Changes In Body’s Metabolism Throughout The Day Make Meal Timing Count More Than Calories
Conducted in Israel, the study found that a breakfast high in energy boosts weight loss. That morning meal also can be beneficial for those with diabetes by lowering the need for insulin, according to the researchers. The head of the study, Daniela Jakubowicz, M.D., professor of medicine at Tel Aviv University, presented the research results on Saturday, March 17, at ENDO 2018, at the 100th annual meeting of the Endocrine Society in Chicago, Illinois.
“The hour of the day — when you eat and how frequently you eat — is more important than what you eat and how many calories you eat. A slice of bread consumed at breakfast leads to a lower glucose response and is less fattening than an identical slice of bread consumed in the evening.”

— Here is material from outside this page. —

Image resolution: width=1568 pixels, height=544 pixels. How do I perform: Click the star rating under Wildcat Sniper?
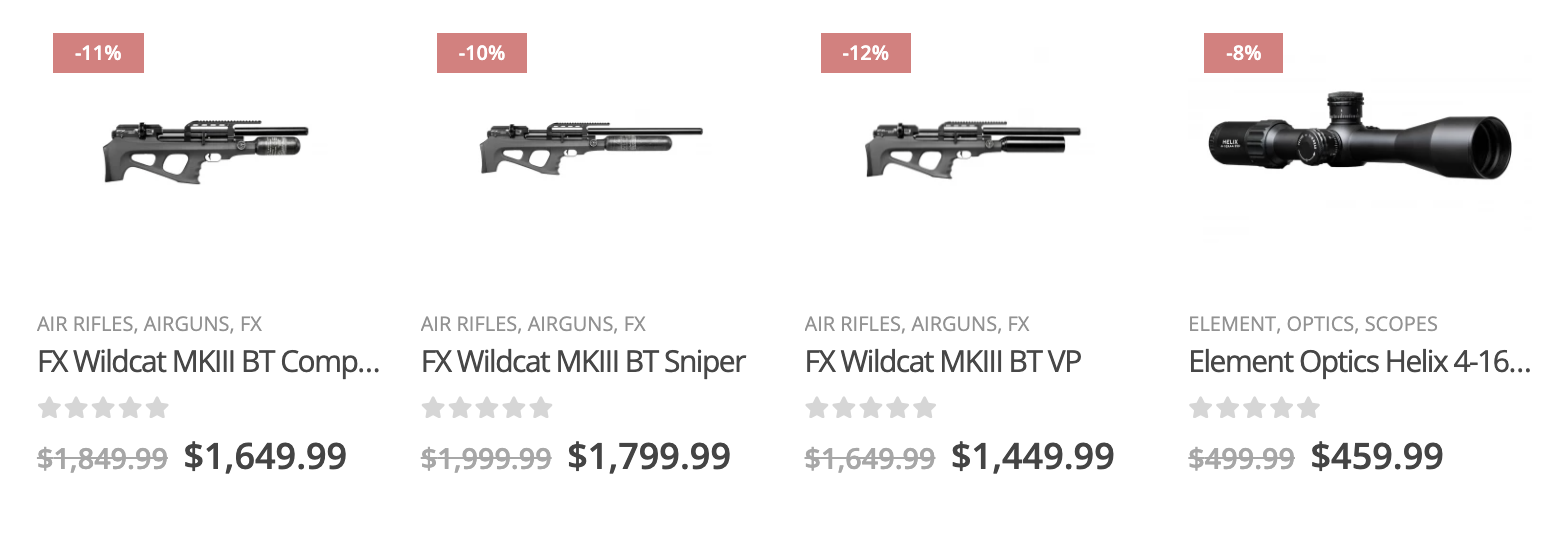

Dr. Jakubowicz explained that the body’s metabolism “changes throughout the day.” Because of those changes, the study revealed that eating a large breakfast, moderate lunch, and small evening meal was healthier than eating six small meals throughout the day. The benefits to the big breakfast, average lunch, and small dinner included a boost in weight loss, a reduction in hunger, and — for those with diabetes — “better diabetes control while using less insulin,” said the physician.
Dieters Can Boost Weight Loss By Timing Meals, According To Researchers
To come up with these results, Jakubowicz and her team studied 11 women and 18 men. All of the participants in the diet study were diagnosed with both obesity and type 2 diabetes. They were using insulin for their diabetes.
Patients in the study followed two different diets. The Bdiet group consumed three meals a day, eating a big breakfast, a moderate lunch, and a small dinner. The second group followed the 6Mdiet, which consisted of six small meals spaced throughout the day. When it came to weight loss, the three-meals-a-day group who ate the big breakfast lost weight, while the other group gained weight.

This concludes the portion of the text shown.